In a phone call I had with the head of nursing, she expressed surprise about the service in her hospital. She said I did all patients a favour in pointing out their shortcomings and many will benefit.
All of this, sadly, surprised me as well because at the height of the COVID epidemic, my son was rushed to the General with severe abdominal pains. They thought he had a ruptured appendix and was waiting to go to the operating room for a blocked bowel by the time I got there. Staff said not to wait but they would call me. And they did. The surgeon called in the middle of the night to say they were able to correct the problem laparoscopically. The next morning, I took a phone charger to him, but the ward was under lockdown. His nurse met me in the lobby to get it and the coffee I brought.
That was the type of care I expected for my wife but did not get.
So, was her care an anomaly or is it the way of the future? I don’t know but I sure as hell hope it is not the future.

Sadly a dear friend with multiple health issues was recently hospitalized. The staff was either unfeeling, untrained, had very ineffective or, no processes and, or, the unit she was on was understaffed. Cannot begin to list the issues, except for one which was horrendous. Having had MS for many years, she had to use incontinent products. Despite begging, crying to be changed her pleas were ignored for hours and hours. Of course her skin was badly burned.
Though patients and caregivers have repeatedly shared issues with those empowered to initiate and implement improvements, things just get worse. What are we as patients to do?

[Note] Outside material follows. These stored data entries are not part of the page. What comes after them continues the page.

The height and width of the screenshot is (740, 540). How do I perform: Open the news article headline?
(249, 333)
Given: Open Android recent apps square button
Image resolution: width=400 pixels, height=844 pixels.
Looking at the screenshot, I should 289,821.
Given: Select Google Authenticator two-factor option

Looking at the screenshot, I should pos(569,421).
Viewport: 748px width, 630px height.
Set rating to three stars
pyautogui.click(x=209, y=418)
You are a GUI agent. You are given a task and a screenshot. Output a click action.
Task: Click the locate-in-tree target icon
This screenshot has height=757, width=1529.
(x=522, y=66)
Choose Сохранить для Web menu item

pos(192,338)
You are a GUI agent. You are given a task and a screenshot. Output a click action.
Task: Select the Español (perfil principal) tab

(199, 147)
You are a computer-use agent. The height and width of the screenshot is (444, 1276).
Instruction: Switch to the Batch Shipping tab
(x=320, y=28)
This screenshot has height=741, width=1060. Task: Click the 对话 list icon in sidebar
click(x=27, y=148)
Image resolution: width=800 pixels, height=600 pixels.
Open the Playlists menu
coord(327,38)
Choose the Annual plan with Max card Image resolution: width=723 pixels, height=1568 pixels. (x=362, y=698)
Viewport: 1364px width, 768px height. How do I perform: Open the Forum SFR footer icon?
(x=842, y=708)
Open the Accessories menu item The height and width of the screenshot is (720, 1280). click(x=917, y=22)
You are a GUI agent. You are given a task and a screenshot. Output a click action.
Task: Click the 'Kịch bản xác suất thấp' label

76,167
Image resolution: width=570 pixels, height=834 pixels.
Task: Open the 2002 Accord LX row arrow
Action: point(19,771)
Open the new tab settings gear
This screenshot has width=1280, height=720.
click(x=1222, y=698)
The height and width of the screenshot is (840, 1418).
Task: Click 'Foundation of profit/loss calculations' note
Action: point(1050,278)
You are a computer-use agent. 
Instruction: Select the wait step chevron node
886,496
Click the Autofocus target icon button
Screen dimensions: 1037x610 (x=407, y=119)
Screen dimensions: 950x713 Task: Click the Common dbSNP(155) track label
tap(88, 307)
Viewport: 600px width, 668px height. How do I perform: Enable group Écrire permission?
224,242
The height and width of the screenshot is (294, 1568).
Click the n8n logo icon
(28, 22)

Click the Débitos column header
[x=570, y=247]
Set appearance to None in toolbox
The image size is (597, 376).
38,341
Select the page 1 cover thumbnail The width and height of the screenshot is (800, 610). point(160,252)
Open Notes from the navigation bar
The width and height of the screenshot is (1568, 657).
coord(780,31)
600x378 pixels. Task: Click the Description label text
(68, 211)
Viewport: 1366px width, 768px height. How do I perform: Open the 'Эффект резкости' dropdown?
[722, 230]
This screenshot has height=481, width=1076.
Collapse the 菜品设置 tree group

I am afraid that Doug Ford has destroyed our health care to justify privatizing everything. Conservatives in this province have been relentlessly making cuts since Mike Harris. This is the result and it’s better for you in larger cities. In smaller cities it’s worse.
Ford made cuts even at the height of Covid. A child died on the floor of one of our ERs waiting for care. People keep voting for those who do not value our public healthcare. One example is when long term care was made for profit. Harper’s wife is now invested in long term care homes which are abysmal.
You speak of someone being moved to pallative care? That’s not offered where I live. You will be offered to go to a for profit nursing home or MAID.
We need at home hospice with comprehensive pallative care here. It’s cheaper than the hospital and better for families but, we weren’t given that option in this province. That would undercut for profit homes.
If we want better care we have to fund it properly.